Recorded data
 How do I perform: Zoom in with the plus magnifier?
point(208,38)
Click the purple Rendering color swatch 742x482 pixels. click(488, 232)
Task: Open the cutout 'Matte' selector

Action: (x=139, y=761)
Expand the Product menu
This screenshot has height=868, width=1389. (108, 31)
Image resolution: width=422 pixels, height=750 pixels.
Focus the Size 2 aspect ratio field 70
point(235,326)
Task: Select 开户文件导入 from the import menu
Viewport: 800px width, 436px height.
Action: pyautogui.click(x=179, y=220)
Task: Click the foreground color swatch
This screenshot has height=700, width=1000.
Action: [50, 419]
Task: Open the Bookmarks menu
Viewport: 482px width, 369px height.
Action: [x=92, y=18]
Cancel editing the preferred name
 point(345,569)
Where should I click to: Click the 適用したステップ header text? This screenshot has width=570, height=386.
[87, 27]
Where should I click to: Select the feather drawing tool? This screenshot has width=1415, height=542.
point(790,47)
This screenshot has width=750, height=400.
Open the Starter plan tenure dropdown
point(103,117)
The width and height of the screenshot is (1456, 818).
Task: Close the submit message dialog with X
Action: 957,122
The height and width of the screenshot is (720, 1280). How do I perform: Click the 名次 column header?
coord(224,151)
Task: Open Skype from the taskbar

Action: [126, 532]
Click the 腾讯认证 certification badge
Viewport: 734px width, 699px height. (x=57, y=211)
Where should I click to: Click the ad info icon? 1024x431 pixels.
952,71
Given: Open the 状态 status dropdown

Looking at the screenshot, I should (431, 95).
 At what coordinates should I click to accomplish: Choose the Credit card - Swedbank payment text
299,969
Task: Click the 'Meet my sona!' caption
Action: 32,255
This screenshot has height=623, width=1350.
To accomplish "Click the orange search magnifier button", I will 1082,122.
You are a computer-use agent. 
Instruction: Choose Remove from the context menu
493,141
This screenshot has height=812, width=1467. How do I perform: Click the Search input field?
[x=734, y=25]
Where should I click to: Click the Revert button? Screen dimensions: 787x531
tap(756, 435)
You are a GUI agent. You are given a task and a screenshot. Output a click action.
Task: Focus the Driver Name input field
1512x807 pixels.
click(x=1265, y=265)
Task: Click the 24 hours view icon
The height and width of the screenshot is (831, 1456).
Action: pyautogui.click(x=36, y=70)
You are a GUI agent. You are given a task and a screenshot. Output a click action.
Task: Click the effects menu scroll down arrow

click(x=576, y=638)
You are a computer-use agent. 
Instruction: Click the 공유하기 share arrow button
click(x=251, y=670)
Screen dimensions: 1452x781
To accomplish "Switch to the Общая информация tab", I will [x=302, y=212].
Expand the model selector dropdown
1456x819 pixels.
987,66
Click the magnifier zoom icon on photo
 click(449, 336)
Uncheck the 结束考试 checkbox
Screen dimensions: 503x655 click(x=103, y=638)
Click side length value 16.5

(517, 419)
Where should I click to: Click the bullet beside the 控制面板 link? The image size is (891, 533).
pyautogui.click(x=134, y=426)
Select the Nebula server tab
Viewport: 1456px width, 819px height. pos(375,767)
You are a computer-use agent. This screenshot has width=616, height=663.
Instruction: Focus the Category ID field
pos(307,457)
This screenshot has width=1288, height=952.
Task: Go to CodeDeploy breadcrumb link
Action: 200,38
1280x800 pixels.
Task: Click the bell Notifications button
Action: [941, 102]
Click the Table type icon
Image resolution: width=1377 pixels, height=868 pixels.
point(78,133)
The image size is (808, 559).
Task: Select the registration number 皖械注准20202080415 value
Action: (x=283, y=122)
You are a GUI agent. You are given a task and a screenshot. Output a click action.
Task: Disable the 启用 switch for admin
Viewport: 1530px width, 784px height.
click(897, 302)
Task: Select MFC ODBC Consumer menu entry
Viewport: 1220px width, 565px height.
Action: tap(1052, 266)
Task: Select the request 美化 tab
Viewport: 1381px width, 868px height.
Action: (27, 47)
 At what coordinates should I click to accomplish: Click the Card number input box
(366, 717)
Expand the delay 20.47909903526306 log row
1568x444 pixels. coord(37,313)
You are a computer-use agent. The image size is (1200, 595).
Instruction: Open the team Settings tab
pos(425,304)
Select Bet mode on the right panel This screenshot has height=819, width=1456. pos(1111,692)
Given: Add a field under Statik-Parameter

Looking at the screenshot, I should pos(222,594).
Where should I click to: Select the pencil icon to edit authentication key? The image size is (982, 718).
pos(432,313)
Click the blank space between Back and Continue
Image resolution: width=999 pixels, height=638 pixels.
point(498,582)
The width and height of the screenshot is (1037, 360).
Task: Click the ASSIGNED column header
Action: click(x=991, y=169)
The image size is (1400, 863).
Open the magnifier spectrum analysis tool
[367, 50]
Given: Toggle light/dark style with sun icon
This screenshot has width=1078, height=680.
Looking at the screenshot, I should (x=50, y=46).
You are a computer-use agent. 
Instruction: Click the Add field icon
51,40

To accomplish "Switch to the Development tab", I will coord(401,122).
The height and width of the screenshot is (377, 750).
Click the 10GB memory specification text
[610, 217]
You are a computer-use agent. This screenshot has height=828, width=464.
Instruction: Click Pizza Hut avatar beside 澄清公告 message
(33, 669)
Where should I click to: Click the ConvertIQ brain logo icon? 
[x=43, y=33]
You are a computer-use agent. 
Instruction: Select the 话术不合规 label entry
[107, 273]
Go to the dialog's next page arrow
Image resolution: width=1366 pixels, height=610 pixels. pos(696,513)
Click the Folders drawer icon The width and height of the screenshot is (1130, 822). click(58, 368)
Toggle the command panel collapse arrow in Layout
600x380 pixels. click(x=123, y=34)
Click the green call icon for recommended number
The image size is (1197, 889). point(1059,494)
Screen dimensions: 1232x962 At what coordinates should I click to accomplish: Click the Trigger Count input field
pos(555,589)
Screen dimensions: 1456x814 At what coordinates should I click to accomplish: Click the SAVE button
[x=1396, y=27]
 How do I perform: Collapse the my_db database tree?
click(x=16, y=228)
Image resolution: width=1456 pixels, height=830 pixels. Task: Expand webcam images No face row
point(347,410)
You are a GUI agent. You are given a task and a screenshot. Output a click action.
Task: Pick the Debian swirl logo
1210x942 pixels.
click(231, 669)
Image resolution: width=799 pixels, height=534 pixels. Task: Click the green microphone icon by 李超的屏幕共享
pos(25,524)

Directions
List every line in the entries above that contains the word "green", matching its case exactly.

Output of the exercise
Click the green call icon for recommended number
Image resolution: width=799 pixels, height=534 pixels. Task: Click the green microphone icon by 李超的屏幕共享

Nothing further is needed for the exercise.